Start of Provided data
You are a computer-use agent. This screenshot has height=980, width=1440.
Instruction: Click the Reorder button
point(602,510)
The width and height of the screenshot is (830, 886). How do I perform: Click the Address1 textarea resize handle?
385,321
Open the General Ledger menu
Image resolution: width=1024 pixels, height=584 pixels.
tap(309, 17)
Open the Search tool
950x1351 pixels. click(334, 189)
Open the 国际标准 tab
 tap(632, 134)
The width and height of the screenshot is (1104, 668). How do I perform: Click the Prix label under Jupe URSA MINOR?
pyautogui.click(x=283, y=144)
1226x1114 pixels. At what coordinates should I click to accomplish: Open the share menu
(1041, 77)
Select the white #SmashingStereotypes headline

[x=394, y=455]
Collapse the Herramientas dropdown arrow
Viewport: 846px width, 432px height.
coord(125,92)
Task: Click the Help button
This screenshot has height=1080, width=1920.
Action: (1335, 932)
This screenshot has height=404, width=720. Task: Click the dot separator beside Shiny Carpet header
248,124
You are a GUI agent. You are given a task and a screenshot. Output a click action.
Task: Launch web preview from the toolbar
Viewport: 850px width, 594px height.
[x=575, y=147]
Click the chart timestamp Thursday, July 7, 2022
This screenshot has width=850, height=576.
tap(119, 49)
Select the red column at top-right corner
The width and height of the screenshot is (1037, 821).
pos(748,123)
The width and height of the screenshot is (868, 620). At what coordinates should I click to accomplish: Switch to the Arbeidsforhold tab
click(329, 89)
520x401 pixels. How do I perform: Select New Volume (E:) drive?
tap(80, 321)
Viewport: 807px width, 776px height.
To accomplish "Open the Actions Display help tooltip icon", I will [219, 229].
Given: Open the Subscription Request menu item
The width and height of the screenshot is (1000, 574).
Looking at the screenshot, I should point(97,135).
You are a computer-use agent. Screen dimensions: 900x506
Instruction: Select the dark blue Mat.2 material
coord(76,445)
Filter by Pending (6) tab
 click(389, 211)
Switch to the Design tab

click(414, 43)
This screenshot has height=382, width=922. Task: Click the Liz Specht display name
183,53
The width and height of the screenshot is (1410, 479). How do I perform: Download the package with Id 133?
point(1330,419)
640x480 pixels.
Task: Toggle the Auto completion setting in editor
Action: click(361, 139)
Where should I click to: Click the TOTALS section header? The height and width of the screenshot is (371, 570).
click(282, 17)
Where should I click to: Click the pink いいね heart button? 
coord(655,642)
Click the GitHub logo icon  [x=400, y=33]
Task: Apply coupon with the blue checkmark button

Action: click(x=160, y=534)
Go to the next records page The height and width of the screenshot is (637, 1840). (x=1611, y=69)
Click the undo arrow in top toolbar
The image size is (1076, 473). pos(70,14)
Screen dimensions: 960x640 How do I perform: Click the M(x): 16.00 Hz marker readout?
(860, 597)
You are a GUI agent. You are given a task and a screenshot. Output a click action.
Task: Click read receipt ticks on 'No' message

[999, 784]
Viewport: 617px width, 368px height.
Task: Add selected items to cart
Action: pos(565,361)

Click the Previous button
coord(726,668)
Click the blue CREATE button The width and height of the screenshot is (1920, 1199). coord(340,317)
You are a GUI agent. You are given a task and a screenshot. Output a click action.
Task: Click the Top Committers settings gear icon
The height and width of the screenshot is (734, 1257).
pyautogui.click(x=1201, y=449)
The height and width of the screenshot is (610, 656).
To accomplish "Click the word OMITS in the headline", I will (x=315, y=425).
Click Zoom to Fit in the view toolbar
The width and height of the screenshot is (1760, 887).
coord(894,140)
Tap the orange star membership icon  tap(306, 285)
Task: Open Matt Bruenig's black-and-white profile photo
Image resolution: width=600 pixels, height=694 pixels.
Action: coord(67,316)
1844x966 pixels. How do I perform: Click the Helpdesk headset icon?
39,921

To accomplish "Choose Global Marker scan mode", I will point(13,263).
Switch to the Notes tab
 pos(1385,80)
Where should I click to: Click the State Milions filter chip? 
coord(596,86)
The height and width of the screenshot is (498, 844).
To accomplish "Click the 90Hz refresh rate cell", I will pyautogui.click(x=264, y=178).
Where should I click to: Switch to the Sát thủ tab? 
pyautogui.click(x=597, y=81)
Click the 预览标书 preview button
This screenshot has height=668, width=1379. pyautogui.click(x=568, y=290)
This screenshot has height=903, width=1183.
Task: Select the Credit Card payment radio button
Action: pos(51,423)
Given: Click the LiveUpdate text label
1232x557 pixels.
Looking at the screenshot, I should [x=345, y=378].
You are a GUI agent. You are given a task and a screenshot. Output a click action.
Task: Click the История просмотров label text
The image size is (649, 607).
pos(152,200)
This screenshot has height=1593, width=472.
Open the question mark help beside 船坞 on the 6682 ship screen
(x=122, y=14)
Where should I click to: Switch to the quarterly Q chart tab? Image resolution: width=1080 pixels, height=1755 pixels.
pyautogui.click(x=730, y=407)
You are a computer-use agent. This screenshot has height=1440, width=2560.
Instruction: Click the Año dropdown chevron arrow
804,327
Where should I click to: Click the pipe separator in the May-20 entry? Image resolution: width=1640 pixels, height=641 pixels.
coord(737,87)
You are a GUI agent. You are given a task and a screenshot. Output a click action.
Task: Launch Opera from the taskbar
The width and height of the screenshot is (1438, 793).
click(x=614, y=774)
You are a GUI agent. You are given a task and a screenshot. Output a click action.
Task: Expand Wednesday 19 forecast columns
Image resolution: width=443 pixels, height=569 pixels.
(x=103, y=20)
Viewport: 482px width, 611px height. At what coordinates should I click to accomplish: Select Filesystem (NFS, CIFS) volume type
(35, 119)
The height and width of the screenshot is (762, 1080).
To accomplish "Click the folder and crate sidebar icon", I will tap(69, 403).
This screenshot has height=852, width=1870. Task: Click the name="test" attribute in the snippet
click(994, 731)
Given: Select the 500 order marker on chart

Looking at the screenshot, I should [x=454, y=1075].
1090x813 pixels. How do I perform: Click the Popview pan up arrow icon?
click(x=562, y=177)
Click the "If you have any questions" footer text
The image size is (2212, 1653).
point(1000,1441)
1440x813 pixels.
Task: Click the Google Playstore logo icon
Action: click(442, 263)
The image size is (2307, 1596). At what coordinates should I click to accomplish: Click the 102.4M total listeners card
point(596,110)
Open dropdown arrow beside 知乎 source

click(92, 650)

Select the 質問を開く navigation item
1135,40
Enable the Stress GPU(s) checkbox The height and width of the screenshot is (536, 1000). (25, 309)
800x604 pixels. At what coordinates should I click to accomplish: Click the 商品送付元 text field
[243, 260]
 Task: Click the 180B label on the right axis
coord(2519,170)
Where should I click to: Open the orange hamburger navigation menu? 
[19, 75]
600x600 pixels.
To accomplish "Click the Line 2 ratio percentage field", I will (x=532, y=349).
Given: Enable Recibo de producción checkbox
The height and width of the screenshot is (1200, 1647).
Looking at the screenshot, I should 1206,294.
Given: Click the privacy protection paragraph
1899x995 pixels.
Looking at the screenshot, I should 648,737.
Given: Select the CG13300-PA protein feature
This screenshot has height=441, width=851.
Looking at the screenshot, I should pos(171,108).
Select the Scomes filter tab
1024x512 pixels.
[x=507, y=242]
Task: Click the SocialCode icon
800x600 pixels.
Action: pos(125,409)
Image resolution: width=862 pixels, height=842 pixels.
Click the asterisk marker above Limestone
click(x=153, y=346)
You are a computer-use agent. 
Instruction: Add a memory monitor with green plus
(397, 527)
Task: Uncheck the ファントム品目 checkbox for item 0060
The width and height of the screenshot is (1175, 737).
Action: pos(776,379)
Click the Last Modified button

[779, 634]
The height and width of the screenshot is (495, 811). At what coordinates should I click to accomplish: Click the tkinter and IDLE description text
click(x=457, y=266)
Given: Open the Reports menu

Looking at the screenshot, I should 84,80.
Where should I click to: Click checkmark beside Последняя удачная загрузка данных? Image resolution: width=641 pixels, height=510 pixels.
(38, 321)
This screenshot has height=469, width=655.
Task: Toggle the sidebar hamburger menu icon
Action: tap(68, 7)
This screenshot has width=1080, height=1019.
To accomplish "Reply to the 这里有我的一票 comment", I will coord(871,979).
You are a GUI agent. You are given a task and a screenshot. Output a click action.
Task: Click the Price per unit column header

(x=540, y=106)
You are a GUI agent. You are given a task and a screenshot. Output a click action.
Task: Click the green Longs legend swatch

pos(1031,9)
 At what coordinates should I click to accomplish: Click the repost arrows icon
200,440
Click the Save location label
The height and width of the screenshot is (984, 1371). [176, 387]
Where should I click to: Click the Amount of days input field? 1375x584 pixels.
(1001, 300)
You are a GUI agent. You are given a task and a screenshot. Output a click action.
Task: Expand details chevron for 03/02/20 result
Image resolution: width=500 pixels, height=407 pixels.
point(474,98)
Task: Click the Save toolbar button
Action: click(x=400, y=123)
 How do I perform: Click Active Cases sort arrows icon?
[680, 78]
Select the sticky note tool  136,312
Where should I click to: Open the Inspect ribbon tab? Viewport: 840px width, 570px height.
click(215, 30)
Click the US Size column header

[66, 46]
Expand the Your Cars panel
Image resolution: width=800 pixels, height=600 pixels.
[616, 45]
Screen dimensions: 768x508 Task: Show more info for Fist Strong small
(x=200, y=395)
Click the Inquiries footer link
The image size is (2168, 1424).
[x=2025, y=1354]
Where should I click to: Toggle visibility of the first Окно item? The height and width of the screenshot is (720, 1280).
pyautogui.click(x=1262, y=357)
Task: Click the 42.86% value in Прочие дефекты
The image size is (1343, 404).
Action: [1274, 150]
End of Provided data
▶ What is needed: Set down only the lines running from the line with "Where should I click to: Toggle" to the end of the entries above, both included, exactly as they stand.

▶ Worked solution:
Where should I click to: Toggle visibility of the first Окно item? The height and width of the screenshot is (720, 1280).
pyautogui.click(x=1262, y=357)
Task: Click the 42.86% value in Прочие дефекты
The image size is (1343, 404).
Action: [1274, 150]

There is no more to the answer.